Streetwise Professor

March 27, 2008

That Would be a Feature, Not a Bug

Filed under: Politics — The Professor @ 10:03 am

John McCain gives FT commentator Anatol Lieven the vapors. According to Lieven, the muscular neocon McCain makes Bush look like a mild mannered milquetoast: “The problem that Mr McCain poses stems from his ideology, his policies and above all his personality. ” Other than that, Lieven has absolutely no problems with McCain.

Using Walter Russell Mead’s categories, Lieven calls McCain a “Jacksonian nationalist”–and he’s not paying a compliment to our seventh president (and few do these days.) Jacksonians are notably touchy, and are willing to fight–and if they fight, they fight to win. Jacksonians are also American exceptionalists, value personal liberty, and have little patience for international organizations that enable tyrants instead of smiting them. All of which drive postmodern Eurosnobs like Lieven to conniptions.

As an instinctual (if not intellectual) Jacksonian, all I can say is from Lieven’s lips to God’s ear. If McCain is indeed a Jacksonian–and the case can be made–that would be his saving grace in my eyes.

But there is much room to doubt Lieven’s characterization. What is so Jacksonian about supporting Kyoto and other measures to control carbon emissions? What is so Jacksonian about campaign finance reform? And immigration “reform” is Jacksonian? In what universe? I have no doubts that Old Hickory is doing about 1000 RPM at the very thought.

Indeed, John McCain’s big problem is that many Americans, especially many who remember fondly America’s last true Jacksonian president, Ronald Reagan, seriously doubt that he is in fact a Jacksonian. Lieven’s case that McCain is a foreign policy Jacksonian is plausible, and that is quite honestly the only reason that McCain is the Republican nominee. But many fear that his Jacksonianism stops at the water’s edge. Overcoming those doubts is McCain’s daunting task.

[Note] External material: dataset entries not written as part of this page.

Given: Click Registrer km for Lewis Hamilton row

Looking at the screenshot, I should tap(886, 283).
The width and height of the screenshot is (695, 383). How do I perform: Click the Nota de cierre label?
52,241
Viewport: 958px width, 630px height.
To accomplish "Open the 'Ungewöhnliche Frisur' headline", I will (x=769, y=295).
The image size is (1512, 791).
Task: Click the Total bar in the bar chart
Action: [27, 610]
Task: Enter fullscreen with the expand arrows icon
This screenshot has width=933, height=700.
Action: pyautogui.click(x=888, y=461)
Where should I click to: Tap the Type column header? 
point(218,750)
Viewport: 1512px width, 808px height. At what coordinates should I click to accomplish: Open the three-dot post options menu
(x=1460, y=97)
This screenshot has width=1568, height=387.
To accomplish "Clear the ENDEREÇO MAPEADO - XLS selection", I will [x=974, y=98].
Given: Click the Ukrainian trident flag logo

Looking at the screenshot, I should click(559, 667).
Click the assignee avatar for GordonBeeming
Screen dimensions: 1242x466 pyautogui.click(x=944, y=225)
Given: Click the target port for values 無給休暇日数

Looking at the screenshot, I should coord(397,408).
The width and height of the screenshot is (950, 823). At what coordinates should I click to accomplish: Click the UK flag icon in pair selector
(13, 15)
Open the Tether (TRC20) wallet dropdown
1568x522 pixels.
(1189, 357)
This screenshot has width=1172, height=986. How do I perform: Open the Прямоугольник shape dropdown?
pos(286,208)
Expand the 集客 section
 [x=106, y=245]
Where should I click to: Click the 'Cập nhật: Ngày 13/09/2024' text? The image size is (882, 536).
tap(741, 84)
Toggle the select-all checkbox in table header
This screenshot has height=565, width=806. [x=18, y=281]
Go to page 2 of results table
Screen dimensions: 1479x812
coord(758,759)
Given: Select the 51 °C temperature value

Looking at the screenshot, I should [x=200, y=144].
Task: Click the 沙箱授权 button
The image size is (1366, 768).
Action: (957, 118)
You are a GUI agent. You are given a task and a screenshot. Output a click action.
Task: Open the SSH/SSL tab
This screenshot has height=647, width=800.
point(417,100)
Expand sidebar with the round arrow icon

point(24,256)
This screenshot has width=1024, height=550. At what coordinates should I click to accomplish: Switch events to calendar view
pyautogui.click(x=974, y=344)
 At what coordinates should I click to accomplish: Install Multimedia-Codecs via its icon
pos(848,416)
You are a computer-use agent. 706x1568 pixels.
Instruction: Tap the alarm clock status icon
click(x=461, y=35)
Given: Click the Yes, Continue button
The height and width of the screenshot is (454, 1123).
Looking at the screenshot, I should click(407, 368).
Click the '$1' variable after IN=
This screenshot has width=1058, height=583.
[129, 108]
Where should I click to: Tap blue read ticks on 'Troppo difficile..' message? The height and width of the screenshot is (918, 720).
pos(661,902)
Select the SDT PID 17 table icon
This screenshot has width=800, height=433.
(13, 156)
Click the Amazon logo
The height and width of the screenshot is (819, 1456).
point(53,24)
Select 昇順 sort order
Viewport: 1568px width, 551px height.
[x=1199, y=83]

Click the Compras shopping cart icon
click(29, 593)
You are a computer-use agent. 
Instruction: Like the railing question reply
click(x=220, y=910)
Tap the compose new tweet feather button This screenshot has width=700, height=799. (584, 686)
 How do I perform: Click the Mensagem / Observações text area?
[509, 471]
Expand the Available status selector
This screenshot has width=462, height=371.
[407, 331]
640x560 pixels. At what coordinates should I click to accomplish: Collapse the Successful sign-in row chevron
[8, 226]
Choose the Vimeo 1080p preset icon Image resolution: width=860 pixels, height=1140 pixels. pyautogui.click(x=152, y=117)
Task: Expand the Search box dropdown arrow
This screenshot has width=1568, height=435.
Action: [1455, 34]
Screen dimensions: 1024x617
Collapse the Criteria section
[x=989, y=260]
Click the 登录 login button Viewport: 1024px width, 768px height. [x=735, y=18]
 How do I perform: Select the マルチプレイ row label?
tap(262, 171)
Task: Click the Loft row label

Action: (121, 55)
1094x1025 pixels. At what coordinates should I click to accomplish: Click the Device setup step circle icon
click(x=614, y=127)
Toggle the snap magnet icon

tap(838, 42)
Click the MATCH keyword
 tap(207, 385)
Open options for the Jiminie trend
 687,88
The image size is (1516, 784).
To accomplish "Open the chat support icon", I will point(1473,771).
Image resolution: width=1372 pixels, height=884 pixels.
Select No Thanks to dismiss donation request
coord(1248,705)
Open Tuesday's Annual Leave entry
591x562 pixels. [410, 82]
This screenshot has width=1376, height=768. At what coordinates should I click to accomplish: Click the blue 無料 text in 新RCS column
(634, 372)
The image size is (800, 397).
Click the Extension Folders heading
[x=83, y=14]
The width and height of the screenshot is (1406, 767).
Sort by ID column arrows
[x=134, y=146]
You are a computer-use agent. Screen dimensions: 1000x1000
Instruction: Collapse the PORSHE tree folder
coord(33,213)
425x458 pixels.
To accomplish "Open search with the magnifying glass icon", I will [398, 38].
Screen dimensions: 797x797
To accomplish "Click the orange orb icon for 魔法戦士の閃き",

And ironically, jeremiads like Lieven’s will go far in building McCain’s cred among the skeptics. The more people like the University of London professor (and I have nothing against professors, believe me) attack McCain for his muscular Americanism, the more McCain doubters will embrace him. Especially if the contest comes down to McCain vs. Obama, the contrast between a Jacksonian patriot and a man who refuses to wear a flag pin accompanied by “Goddam America” fellow travelers will be be decisive. In particular, Reagan Democrats are instinctual Jacksonians who would find Lieven’s characterization of McCain quite attractive (no doubt to the good professor’s horror)–and who no doubt find Obama’s anti-Jacksonianism repellent. So, quite unintentionally I am sure, and perhaps not quite accurately, Professor Lieven has crafted the narrative that is most likely to put McCain in the White House.